Here we show that Harish et al. (2016) failed to challenge the virus-early scenario that is supported by our phylogenomic data-driven retrodictive exploration (Nasir and Caetano-Anollés, 2015). Their claim that our rooting approach attracts the proteomes of organisms (and viruses) with small genomes to the base of rooted trees does not hold in light of our demonstrations because tree topology is established prior to rooting and character polarization. Furthermore, they asserted that our ToLs were rooted a priori with an indirect method and an outgroup taxon they interpreted as an ancestor, when in reality we root our ToLs a posteriori using a direct method that follows Weston's generality criterion (Weston, 1988, 1994). They utilized total FSF use as proxy for genome size while our phylogenomic data matrices optimize both universal FSF use and reuse during unrooted tree reconstruction. Their trees are not supported by tree metrics of any kind (in addition to several other inaccuracies) and are derived from a subset of our data matrices (representing only 16% of our taxa) that were selected (apparently) without a rationale to showcase desired topologies. In contrast, we show that proteome size tracings along historical evoPCO projections and ToLs derived from a universal biology of evolutionarily conserved protein folds not only controvert unfounded phylogenetic attractions but reveal a hidden interplay between protein fold innovation and abundance. This interplay holds true for simpler viruses and Archaea to more complex Bacteria and Eukarya. Remarkably, it materializes in a multi-regime Heap's law of vocabulary growth (Figure 2) that makes explicit the axiom of historical continuity that is a cornerstone of evolutionary thinking and ToL reconstruction.

Materials and methods

Phylogenomic data and reconstruction methods follow Nasir and Caetano-Anollés (2015). In brief, a census of structural domains in proteomes defined a phylogenetic data matrix of FSF reuse, which was normalized, encoded and used to build most parsimonious phylogenetic trees using PAUP* (Swofford, 2002). Optimal trees were rooted using Weston's generality criterion implemented with the Lundberg method (Lundberg, 1972), which polarizes character state change without specification of an outgroup or ancestor. Rogue taxa identification and TII calculations were performed using RogueNaRok (Aberer et al., 2013). LS measurements and Explicitly Agree (EA) similarities were calculated with RadCon (Thorley and Page, 2000). EvoPCO analysis was performed using Excel XLSTAT plugin as described in Nasir and Caetano-Anollés (2015). Since proteomic make up involves a collective of FSFs of different ages, we use nd values of age derived from a ToD to transform an FSF occurrence (FSF use) matrix into an FSF occurrence*(1−nd) matrix. This makes it possible to study a multidimensional space of “reverse” evolutionary ages of domains without losing information of FSF of very ancient origin or introducing biases from FSF absences. Euclidean distances describing dissimilarities between proteomes were calculated and the distance matrices were used to calculate the first three principal coordinates describing maximum variability in data. These three most significant loadings described how FSF parts contributed to the history of proteome systems.

Author contributions

AN, KK and GCA contributed to the design, experimentation, and analysis of the study, drafted, edited, improved, and finalized the manuscript.
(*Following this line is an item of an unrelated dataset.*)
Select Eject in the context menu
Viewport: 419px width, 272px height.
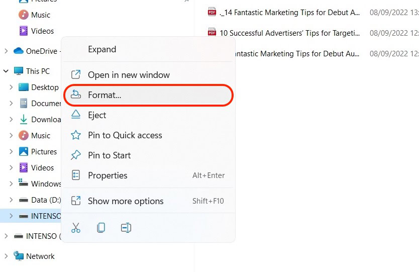point(97,115)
Conflict of interest statement

The authors declare that the research was conducted in the absence of any commercial or financial relationships that could be construed as a potential conflict of interest. The reviewer CH and handling Editor declared their shared affiliation, and the handling Editor states that the process nevertheless met the standards of a fair and objective review.